## What you need to do
Convert the lines below into a Markdown table with two columns, No. and Line. Give each non-blank line its own row and leave out the blank ones.

☆ ☆ ☆

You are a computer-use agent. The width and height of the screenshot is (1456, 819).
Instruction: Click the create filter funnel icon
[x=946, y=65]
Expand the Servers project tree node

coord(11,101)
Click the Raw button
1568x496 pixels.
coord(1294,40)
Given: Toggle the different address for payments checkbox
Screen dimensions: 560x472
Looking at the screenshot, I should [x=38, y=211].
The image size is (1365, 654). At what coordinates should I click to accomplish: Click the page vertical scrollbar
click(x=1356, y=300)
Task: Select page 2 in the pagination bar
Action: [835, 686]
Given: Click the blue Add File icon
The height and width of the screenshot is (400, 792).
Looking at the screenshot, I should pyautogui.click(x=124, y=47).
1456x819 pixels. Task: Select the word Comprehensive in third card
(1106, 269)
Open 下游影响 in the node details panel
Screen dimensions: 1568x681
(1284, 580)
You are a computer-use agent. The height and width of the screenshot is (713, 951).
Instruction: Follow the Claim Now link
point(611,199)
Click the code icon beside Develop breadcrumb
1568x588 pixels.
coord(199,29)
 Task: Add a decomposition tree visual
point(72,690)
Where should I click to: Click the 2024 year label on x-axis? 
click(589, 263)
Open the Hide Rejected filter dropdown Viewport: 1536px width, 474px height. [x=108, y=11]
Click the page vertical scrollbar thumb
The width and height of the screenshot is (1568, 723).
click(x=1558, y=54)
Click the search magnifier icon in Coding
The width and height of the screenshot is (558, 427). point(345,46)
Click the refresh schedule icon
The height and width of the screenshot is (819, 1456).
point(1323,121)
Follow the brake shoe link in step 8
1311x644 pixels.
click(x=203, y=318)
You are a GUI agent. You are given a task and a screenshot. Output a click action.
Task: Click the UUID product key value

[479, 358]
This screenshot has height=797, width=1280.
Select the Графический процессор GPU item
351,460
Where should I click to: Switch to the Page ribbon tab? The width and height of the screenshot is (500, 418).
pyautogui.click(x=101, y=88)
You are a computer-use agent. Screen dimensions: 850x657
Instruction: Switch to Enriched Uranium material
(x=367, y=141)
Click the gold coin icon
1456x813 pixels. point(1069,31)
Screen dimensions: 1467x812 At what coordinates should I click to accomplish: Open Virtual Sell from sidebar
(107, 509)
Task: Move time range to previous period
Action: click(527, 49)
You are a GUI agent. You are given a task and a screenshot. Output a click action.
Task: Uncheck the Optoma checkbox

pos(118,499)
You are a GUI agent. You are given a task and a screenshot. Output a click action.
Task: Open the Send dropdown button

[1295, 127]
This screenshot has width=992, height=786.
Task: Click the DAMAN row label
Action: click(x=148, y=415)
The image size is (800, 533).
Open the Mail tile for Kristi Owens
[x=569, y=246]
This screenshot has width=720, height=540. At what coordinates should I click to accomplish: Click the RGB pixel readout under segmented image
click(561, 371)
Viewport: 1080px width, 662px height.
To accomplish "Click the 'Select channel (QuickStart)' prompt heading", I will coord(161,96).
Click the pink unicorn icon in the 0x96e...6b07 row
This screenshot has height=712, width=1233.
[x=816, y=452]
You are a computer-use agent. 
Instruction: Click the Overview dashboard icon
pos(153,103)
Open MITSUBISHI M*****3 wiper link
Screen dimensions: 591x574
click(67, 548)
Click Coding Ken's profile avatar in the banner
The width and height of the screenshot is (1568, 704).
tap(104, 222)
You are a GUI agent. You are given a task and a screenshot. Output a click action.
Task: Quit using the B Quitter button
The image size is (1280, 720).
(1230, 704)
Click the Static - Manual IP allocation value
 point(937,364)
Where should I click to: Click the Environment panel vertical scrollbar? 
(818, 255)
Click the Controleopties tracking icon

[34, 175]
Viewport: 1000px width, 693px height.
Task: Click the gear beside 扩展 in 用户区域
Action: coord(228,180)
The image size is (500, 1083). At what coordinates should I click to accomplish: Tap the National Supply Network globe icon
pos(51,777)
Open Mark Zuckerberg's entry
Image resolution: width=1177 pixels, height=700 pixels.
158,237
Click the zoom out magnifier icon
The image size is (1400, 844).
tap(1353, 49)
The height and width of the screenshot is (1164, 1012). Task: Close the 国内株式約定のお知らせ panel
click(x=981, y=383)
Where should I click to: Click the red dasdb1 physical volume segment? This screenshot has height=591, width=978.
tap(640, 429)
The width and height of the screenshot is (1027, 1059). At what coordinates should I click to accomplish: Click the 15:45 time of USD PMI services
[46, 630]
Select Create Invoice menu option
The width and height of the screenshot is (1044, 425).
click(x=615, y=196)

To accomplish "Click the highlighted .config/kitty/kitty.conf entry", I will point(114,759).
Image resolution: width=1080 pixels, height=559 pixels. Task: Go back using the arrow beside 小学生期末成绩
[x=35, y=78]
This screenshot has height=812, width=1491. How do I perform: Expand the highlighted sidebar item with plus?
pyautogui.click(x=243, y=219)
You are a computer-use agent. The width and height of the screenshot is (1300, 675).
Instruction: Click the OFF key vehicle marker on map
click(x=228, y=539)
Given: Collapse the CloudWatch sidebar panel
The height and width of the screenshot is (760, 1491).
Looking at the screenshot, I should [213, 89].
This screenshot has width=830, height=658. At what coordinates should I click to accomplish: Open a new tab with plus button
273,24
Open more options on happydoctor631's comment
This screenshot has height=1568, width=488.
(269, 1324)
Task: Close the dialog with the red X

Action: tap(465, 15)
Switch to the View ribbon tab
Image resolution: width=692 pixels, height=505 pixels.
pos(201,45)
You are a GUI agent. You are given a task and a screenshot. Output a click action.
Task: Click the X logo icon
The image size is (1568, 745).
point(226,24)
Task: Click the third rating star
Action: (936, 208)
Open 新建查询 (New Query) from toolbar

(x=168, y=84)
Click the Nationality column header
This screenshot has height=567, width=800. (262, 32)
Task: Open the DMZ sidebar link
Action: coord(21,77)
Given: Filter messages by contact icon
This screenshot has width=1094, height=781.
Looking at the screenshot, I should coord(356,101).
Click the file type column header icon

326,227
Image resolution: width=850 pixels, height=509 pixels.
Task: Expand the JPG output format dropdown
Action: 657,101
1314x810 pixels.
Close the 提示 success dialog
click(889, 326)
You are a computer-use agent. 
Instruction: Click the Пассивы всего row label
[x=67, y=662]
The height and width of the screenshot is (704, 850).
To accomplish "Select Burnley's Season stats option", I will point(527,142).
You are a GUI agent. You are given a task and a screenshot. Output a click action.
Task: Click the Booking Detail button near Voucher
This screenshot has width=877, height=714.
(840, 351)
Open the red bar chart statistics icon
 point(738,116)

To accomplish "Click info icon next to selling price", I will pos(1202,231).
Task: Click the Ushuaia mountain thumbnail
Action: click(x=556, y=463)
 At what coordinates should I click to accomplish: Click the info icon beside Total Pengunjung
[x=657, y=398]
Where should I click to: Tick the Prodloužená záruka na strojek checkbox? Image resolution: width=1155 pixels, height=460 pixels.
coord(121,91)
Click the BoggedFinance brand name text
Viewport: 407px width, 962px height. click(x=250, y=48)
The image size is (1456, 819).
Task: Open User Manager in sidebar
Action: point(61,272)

☆ ☆ ☆

## Solution
| No. | Line |
|---|---|
| 1 | You are a computer-use agent. The width and height of the screenshot is (1456, 819). |
| 2 | Instruction: Click the create filter funnel icon |
| 3 | [x=946, y=65] |
| 4 | Expand the Servers project tree node |
| 5 | coord(11,101) |
| 6 | Click the Raw button |
| 7 | 1568x496 pixels. |
| 8 | coord(1294,40) |
| 9 | Given: Toggle the different address for payments checkbox |
| 10 | Screen dimensions: 560x472 |
| 11 | Looking at the screenshot, I should [x=38, y=211]. |
| 12 | The image size is (1365, 654). At what coordinates should I click to accomplish: Click the page vertical scrollbar |
| 13 | click(x=1356, y=300) |
| 14 | Task: Select page 2 in the pagination bar |
| 15 | Action: [835, 686] |
| 16 | Given: Click the blue Add File icon |
| 17 | The height and width of the screenshot is (400, 792). |
| 18 | Looking at the screenshot, I should pyautogui.click(x=124, y=47). |
| 19 | 1456x819 pixels. Task: Select the word Comprehensive in third card |
| 20 | (1106, 269) |
| 21 | Open 下游影响 in the node details panel |
| 22 | Screen dimensions: 1568x681 |
| 23 | (1284, 580) |
| 24 | You are a computer-use agent. The height and width of the screenshot is (713, 951). |
| 25 | Instruction: Follow the Claim Now link |
| 26 | point(611,199) |
| 27 | Click the code icon beside Develop breadcrumb |
| 28 | 1568x588 pixels. |
| 29 | coord(199,29) |
| 30 |  Task: Add a decomposition tree visual |
| 31 | point(72,690) |
| 32 | Where should I click to: Click the 2024 year label on x-axis?  |
| 33 | click(589, 263) |
| 34 | Open the Hide Rejected filter dropdown Viewport: 1536px width, 474px height. [x=108, y=11] |
| 35 | Click the page vertical scrollbar thumb |
| 36 | The width and height of the screenshot is (1568, 723). |
| 37 | click(x=1558, y=54) |
| 38 | Click the search magnifier icon in Coding |
| 39 | The width and height of the screenshot is (558, 427). point(345,46) |
| 40 | Click the refresh schedule icon |
| 41 | The height and width of the screenshot is (819, 1456). |
| 42 | point(1323,121) |
| 43 | Follow the brake shoe link in step 8 |
| 44 | 1311x644 pixels. |
| 45 | click(x=203, y=318) |
| 46 | You are a GUI agent. You are given a task and a screenshot. Output a click action. |
| 47 | Task: Click the UUID product key value |
| 48 | [479, 358] |
| 49 | This screenshot has height=797, width=1280. |
| 50 | Select the Графический процессор GPU item |
| 51 | 351,460 |
| 52 | Where should I click to: Switch to the Page ribbon tab? The width and height of the screenshot is (500, 418). |
| 53 | pyautogui.click(x=101, y=88) |
| 54 | You are a computer-use agent. Screen dimensions: 850x657 |
| 55 | Instruction: Switch to Enriched Uranium material |
| 56 | (x=367, y=141) |
| 57 | Click the gold coin icon |
| 58 | 1456x813 pixels. point(1069,31) |
| 59 | Screen dimensions: 1467x812 At what coordinates should I click to accomplish: Open Virtual Sell from sidebar |
| 60 | (107, 509) |
| 61 | Task: Move time range to previous period |
| 62 | Action: click(527, 49) |
| 63 | You are a GUI agent. You are given a task and a screenshot. Output a click action. |
| 64 | Task: Uncheck the Optoma checkbox |
| 65 | pos(118,499) |
| 66 | You are a GUI agent. You are given a task and a screenshot. Output a click action. |
| 67 | Task: Open the Send dropdown button |
| 68 | [1295, 127] |
| 69 | This screenshot has width=992, height=786. |
| 70 | Task: Click the DAMAN row label |
| 71 | Action: click(x=148, y=415) |
| 72 | The image size is (800, 533). |
| 73 | Open the Mail tile for Kristi Owens |
| 74 | [x=569, y=246] |
| 75 | This screenshot has width=720, height=540. At what coordinates should I click to accomplish: Click the RGB pixel readout under segmented image |
| 76 | click(561, 371) |
| 77 | Viewport: 1080px width, 662px height. |
| 78 | To accomplish "Click the 'Select channel (QuickStart)' prompt heading", I will coord(161,96). |
| 79 | Click the pink unicorn icon in the 0x96e...6b07 row |
| 80 | This screenshot has height=712, width=1233. |
| 81 | [x=816, y=452] |
| 82 | You are a computer-use agent.  |
| 83 | Instruction: Click the Overview dashboard icon |
| 84 | pos(153,103) |
| 85 | Open MITSUBISHI M*****3 wiper link |
| 86 | Screen dimensions: 591x574 |
| 87 | click(67, 548) |
| 88 | Click Coding Ken's profile avatar in the banner |
| 89 | The width and height of the screenshot is (1568, 704). |
| 90 | tap(104, 222) |
| 91 | You are a GUI agent. You are given a task and a screenshot. Output a click action. |
| 92 | Task: Quit using the B Quitter button |
| 93 | The image size is (1280, 720). |
| 94 | (1230, 704) |
| 95 | Click the Static - Manual IP allocation value |
| 96 |  point(937,364) |
| 97 | Where should I click to: Click the Environment panel vertical scrollbar?  |
| 98 | (818, 255) |
| 99 | Click the Controleopties tracking icon |
| 100 | [34, 175] |
| 101 | Viewport: 1000px width, 693px height. |
| 102 | Task: Click the gear beside 扩展 in 用户区域 |
| 103 | Action: coord(228,180) |
| 104 | The image size is (500, 1083). At what coordinates should I click to accomplish: Tap the National Supply Network globe icon |
| 105 | pos(51,777) |
| 106 | Open Mark Zuckerberg's entry |
| 107 | Image resolution: width=1177 pixels, height=700 pixels. |
| 108 | 158,237 |
| 109 | Click the zoom out magnifier icon |
| 110 | The image size is (1400, 844). |
| 111 | tap(1353, 49) |
| 112 | The height and width of the screenshot is (1164, 1012). Task: Close the 国内株式約定のお知らせ panel |
| 113 | click(x=981, y=383) |
| 114 | Where should I click to: Click the red dasdb1 physical volume segment? This screenshot has height=591, width=978. |
| 115 | tap(640, 429) |
| 116 | The width and height of the screenshot is (1027, 1059). At what coordinates should I click to accomplish: Click the 15:45 time of USD PMI services |
| 117 | [46, 630] |
| 118 | Select Create Invoice menu option |
| 119 | The width and height of the screenshot is (1044, 425). |
| 120 | click(x=615, y=196) |
| 121 | To accomplish "Click the highlighted .config/kitty/kitty.conf entry", I will point(114,759). |
| 122 | Image resolution: width=1080 pixels, height=559 pixels. Task: Go back using the arrow beside 小学生期末成绩 |
| 123 | [x=35, y=78] |
| 124 | This screenshot has height=812, width=1491. How do I perform: Expand the highlighted sidebar item with plus? |
| 125 | pyautogui.click(x=243, y=219) |
| 126 | You are a computer-use agent. The width and height of the screenshot is (1300, 675). |
| 127 | Instruction: Click the OFF key vehicle marker on map |
| 128 | click(x=228, y=539) |
| 129 | Given: Collapse the CloudWatch sidebar panel |
| 130 | The height and width of the screenshot is (760, 1491). |
| 131 | Looking at the screenshot, I should [213, 89]. |
| 132 | This screenshot has width=830, height=658. At what coordinates should I click to accomplish: Open a new tab with plus button |
| 133 | 273,24 |
| 134 | Open more options on happydoctor631's comment |
| 135 | This screenshot has height=1568, width=488. |
| 136 | (269, 1324) |
| 137 | Task: Close the dialog with the red X |
| 138 | Action: tap(465, 15) |
| 139 | Switch to the View ribbon tab |
| 140 | Image resolution: width=692 pixels, height=505 pixels. |
| 141 | pos(201,45) |
| 142 | You are a GUI agent. You are given a task and a screenshot. Output a click action. |
| 143 | Task: Click the X logo icon |
| 144 | The image size is (1568, 745). |
| 145 | point(226,24) |
| 146 | Task: Click the third rating star |
| 147 | Action: (936, 208) |
| 148 | Open 新建查询 (New Query) from toolbar |
| 149 | (x=168, y=84) |
| 150 | Click the Nationality column header |
| 151 | This screenshot has height=567, width=800. (262, 32) |
| 152 | Task: Open the DMZ sidebar link |
| 153 | Action: coord(21,77) |
| 154 | Given: Filter messages by contact icon |
| 155 | This screenshot has width=1094, height=781. |
| 156 | Looking at the screenshot, I should coord(356,101). |
| 157 | Click the file type column header icon |
| 158 | 326,227 |
| 159 | Image resolution: width=850 pixels, height=509 pixels. |
| 160 | Task: Expand the JPG output format dropdown |
| 161 | Action: 657,101 |
| 162 | 1314x810 pixels. |
| 163 | Close the 提示 success dialog |
| 164 | click(889, 326) |
| 165 | You are a computer-use agent.  |
| 166 | Instruction: Click the Пассивы всего row label |
| 167 | [x=67, y=662] |
| 168 | The height and width of the screenshot is (704, 850). |
| 169 | To accomplish "Select Burnley's Season stats option", I will point(527,142). |
| 170 | You are a GUI agent. You are given a task and a screenshot. Output a click action. |
| 171 | Task: Click the Booking Detail button near Voucher |
| 172 | This screenshot has width=877, height=714. |
| 173 | (840, 351) |
| 174 | Open the red bar chart statistics icon |
| 175 |  point(738,116) |
| 176 | To accomplish "Click info icon next to selling price", I will pos(1202,231). |
| 177 | Task: Click the Ushuaia mountain thumbnail |
| 178 | Action: click(x=556, y=463) |
| 179 |  At what coordinates should I click to accomplish: Click the info icon beside Total Pengunjung |
| 180 | [x=657, y=398] |
| 181 | Where should I click to: Tick the Prodloužená záruka na strojek checkbox? Image resolution: width=1155 pixels, height=460 pixels. |
| 182 | coord(121,91) |
| 183 | Click the BoggedFinance brand name text |
| 184 | Viewport: 407px width, 962px height. click(x=250, y=48) |
| 185 | The image size is (1456, 819). |
| 186 | Task: Open User Manager in sidebar |
| 187 | Action: point(61,272) |